I’ve been dreaming of adventure. I love my home, but that wanderlust remains. Yet international travel feels problematic on many levels: financially, carbon-wise, Covid, to name but a few. It’s. Just. Too. Complicated.

But what I can do is mind travel, and it works: I’ve just been to Madagascar. I discovered huge elephant birds, “the most dangerous birds in the world”, and giant tortoises, tenrecs, lemurs and chameleons. Some species live on today; many have vanished in the distant or recent past. Over vast stretches of time, Madagascar’s forests, upon which so many unique species depend, have expanded and contracted in response to shifting climate and human intervention.

The scope of The Sloth Lemur’s Song is truly mind-blowingly epic. It’s the book version of staring up into the night sky and feeling giddy vertigo at the tininess of self in the vastness of the universe. The focus is on this one island, yet it is the story of global seismic shifts, of land masses colliding and dividing, of centuries and centuries of change, right back to when Madagascar was a landlocked region in the ancient supercontinent Gondwana.

For every adventure, you need a perceptive, intelligent and compassionate guide. Ours is author Alison Richard, whose life’s work has been Madagascar. She has spent nearly 50 years researching and spending time on the island and is well established as an expert on the complex social systems amongst primates. She brings an intellectual rigour that explains and expands upon the latest scientific studies, weaving in diverse information from botany, biology, archaeology, geology and climatology. Who knew that stalagmites could provide a decade-by-decade record over thousands of years, telling of climate and vegetation changes in such a way that human actions in the far distant past can be determined?

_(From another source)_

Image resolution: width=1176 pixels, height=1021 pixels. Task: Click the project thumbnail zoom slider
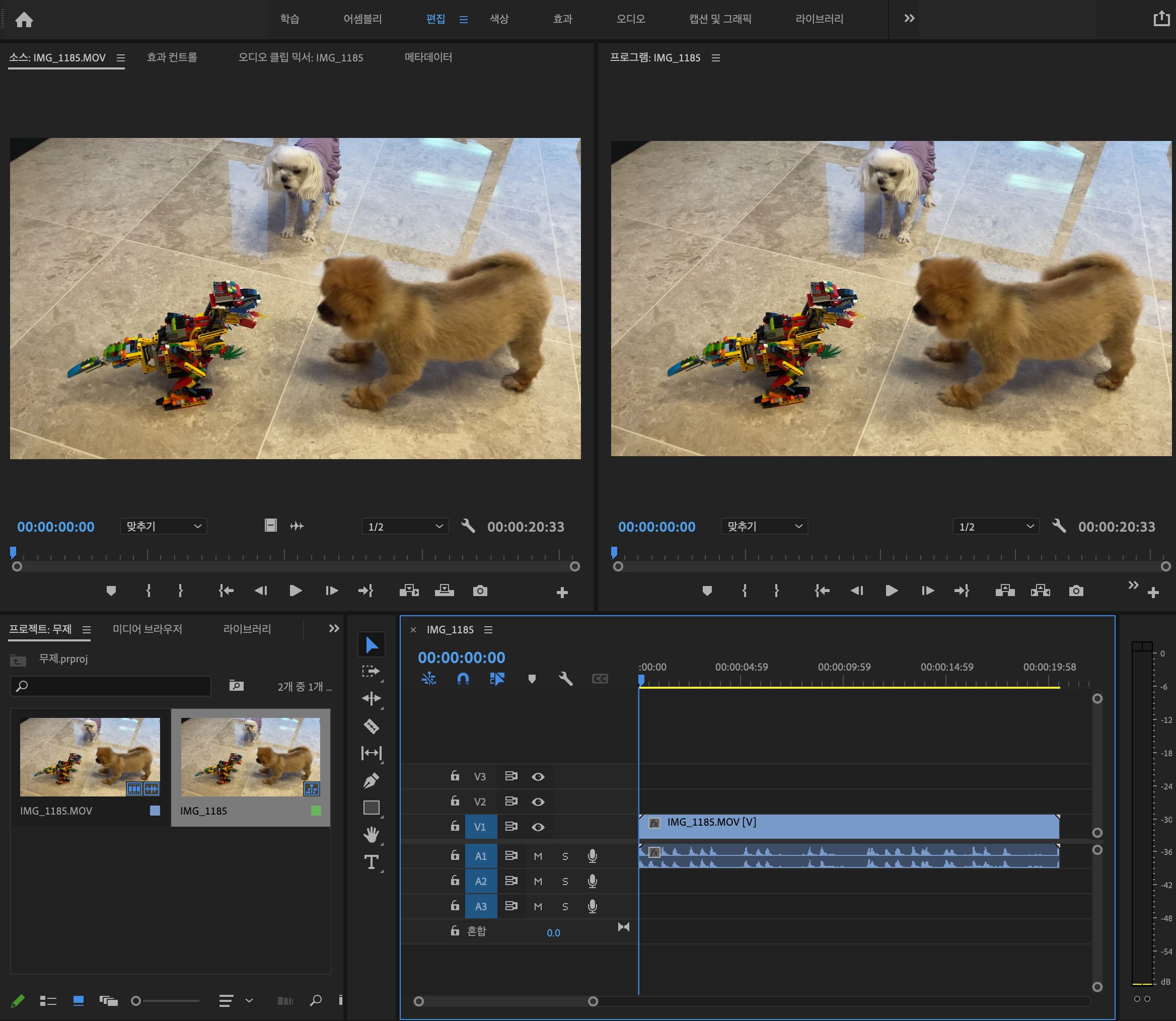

What I enjoyed most, other than the beautifully told riotous colour and vibrancy of the island, is the way Richard brings to life the experiences of a researcher. She takes us with her, crossing rivers, sitting in a cold dawn accustoming sifaka lemurs to her presence, and, ugh, I can’t forget the leeches.

There is sensitivity and awareness of the challenges of the local people, the Malagasy. Once, Richard was told, “You conservationists are like the missionaries who came here in the past,” but she has developed a keen understanding of the tension between conservation and the daily efforts to survive for local people. It is the choice fundamentally between feeding your family today and saving the forest for the future. The compassion for the Malagasy made me feel I was part of the island, rather than a western voyeur criticising the actions of those we do not understand.

Although the book is jam-packed with life, it is also haunted. Ghost species walk amongst its pages, telling of loss and mystery. I was fascinated by the concept of ‘ghost lineages’, where there is a gap in fossil evidence but a creature can be inferred to exist because of genomic evidence. It’s complicated and intriguing, and Richard explains it far better than I can. Then there are the ghosts of species that no longer exist, due to extinction – not just those from the deep past such as the elephant bird and the gigantic Beelzebufo (popularly known as ‘the frog from hell’), but the sad roll-call of recently extinct species too: 15 species of primate, 12 species of bird, to mention just a few of the vanished.

If change is the only constant, then it should be no surprise that more is coming. Since people started arriving on Madagascar about 10,000 years ago, bringing new plants and animals with them, the pace of change has been fast. As forest cover continues to reduce, the survival of the rare and unique species of the island is increasingly threatened.

This is a love song, not only to Madagascar, but to the whole of our great, shared global history – a tale of enchanting and endangered biodiversity, of climatic shifts and the tensions that will always be between humans and Nature.

Kate Blincoe is an author and Nature writer with a passion for sustainability.